> _Directions for this task_:
Copy exactly the lines from the one containing "Click the bar just before the tallest bar" through the last line of the records below, including both, and leave out any pictures.

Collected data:

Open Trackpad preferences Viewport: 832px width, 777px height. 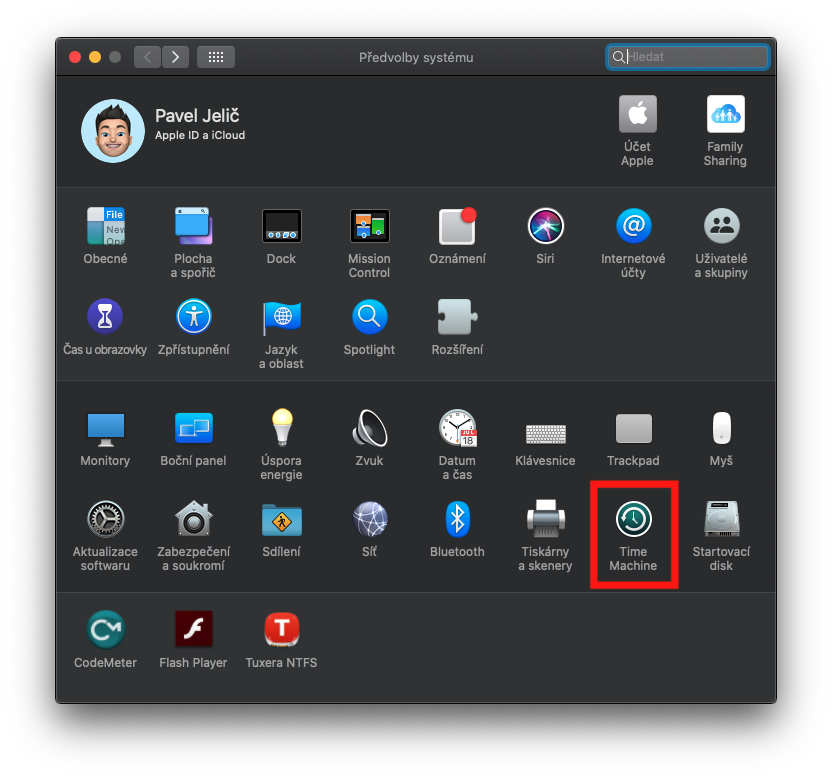click(633, 428)
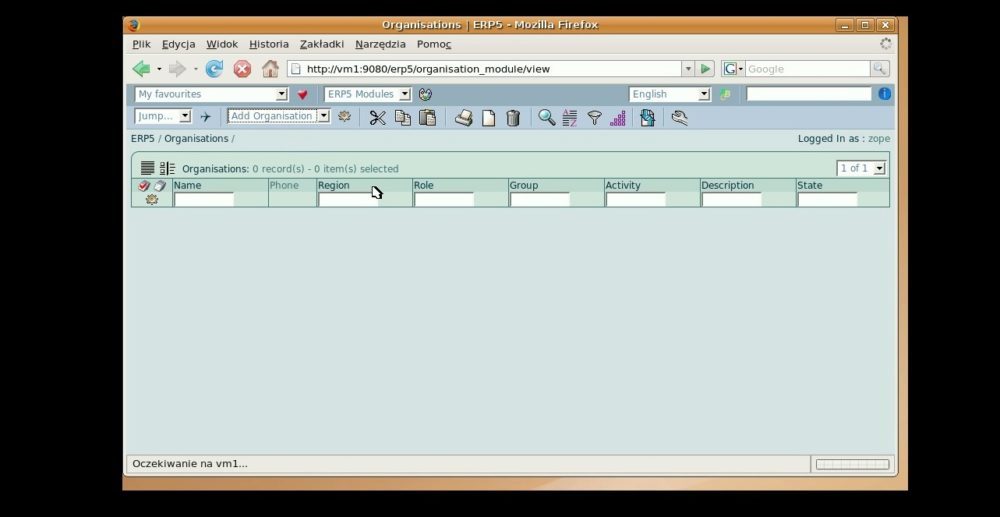Click the check all rows icon
The height and width of the screenshot is (517, 1000).
[143, 186]

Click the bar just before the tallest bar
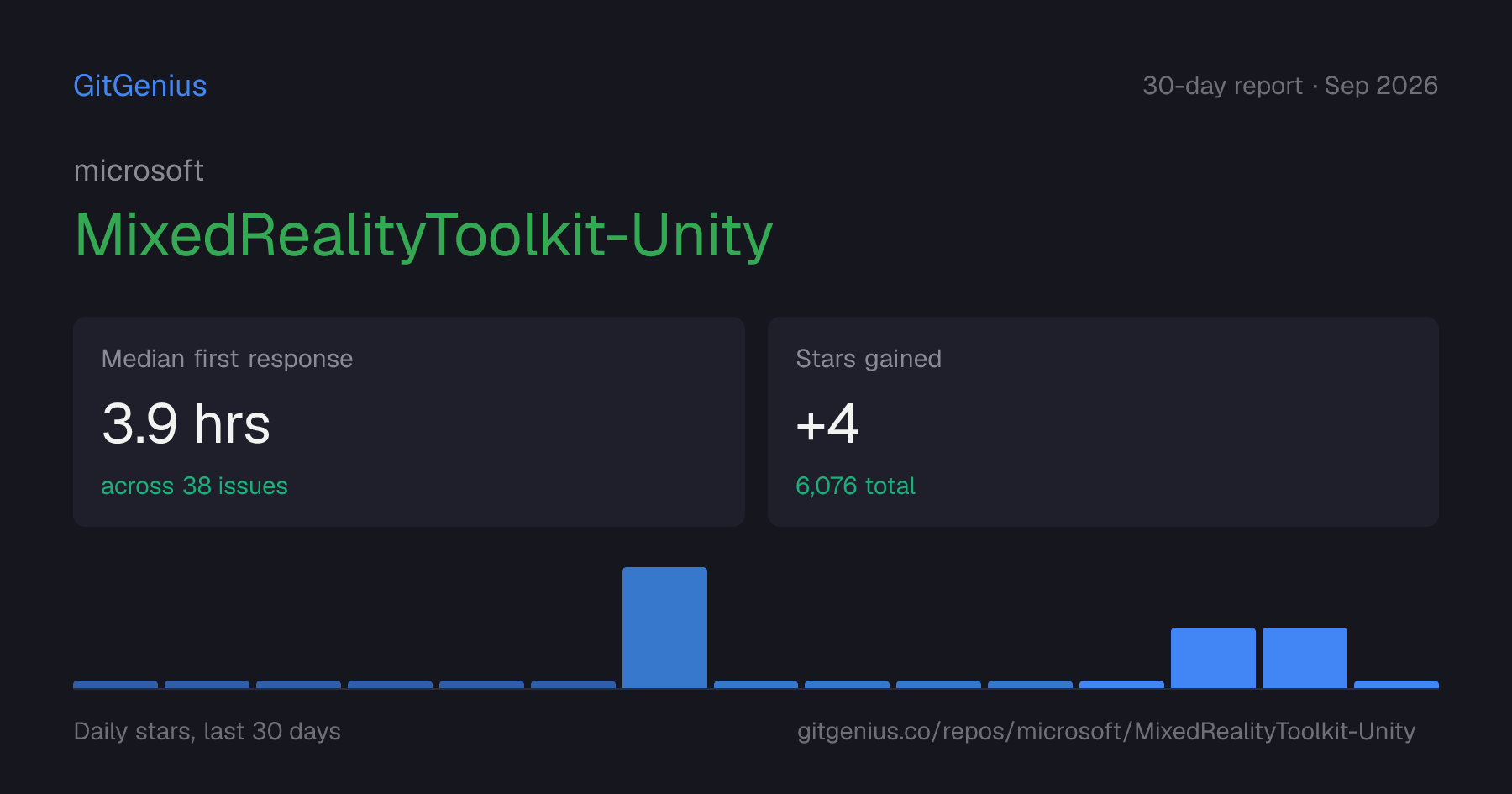(573, 684)
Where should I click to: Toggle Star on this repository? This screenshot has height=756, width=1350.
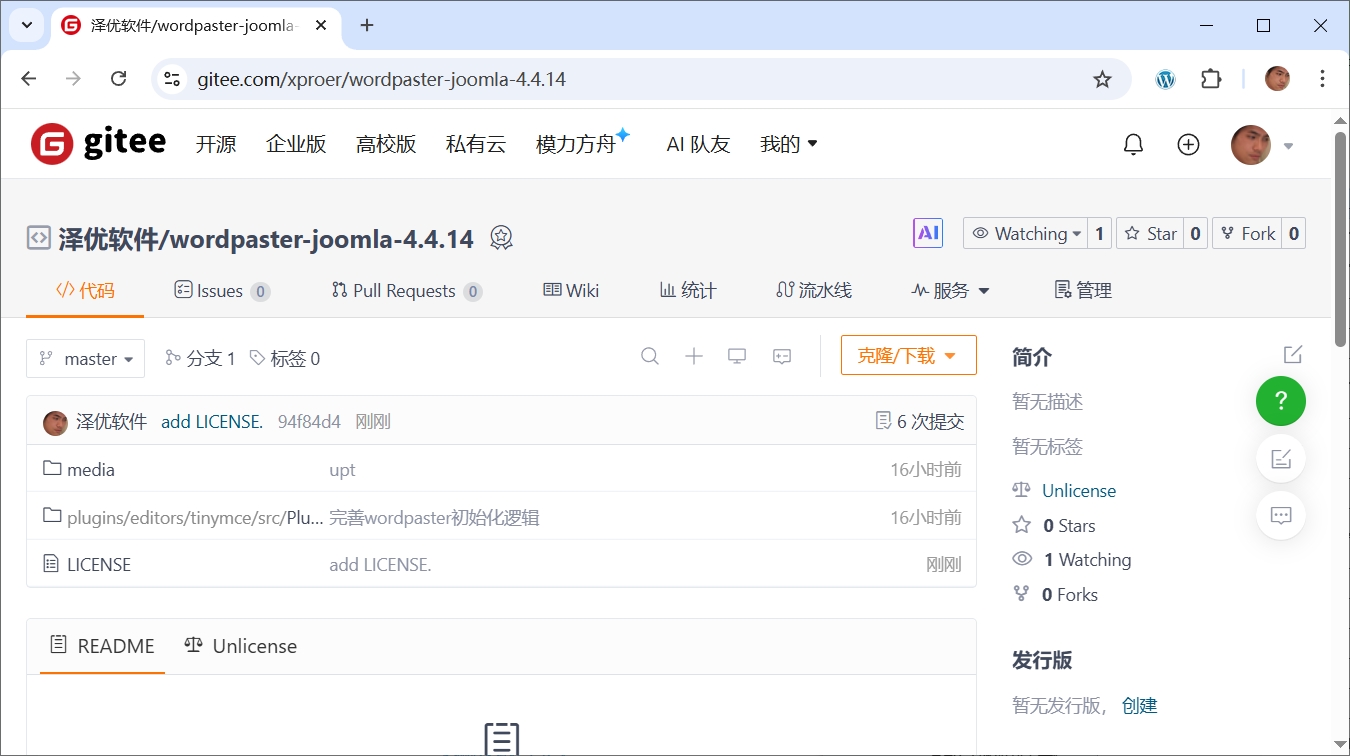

> _Response to the task_:
Click the bar just before the tallest bar
(573, 684)
Where should I click to: Toggle Star on this repository? This screenshot has height=756, width=1350.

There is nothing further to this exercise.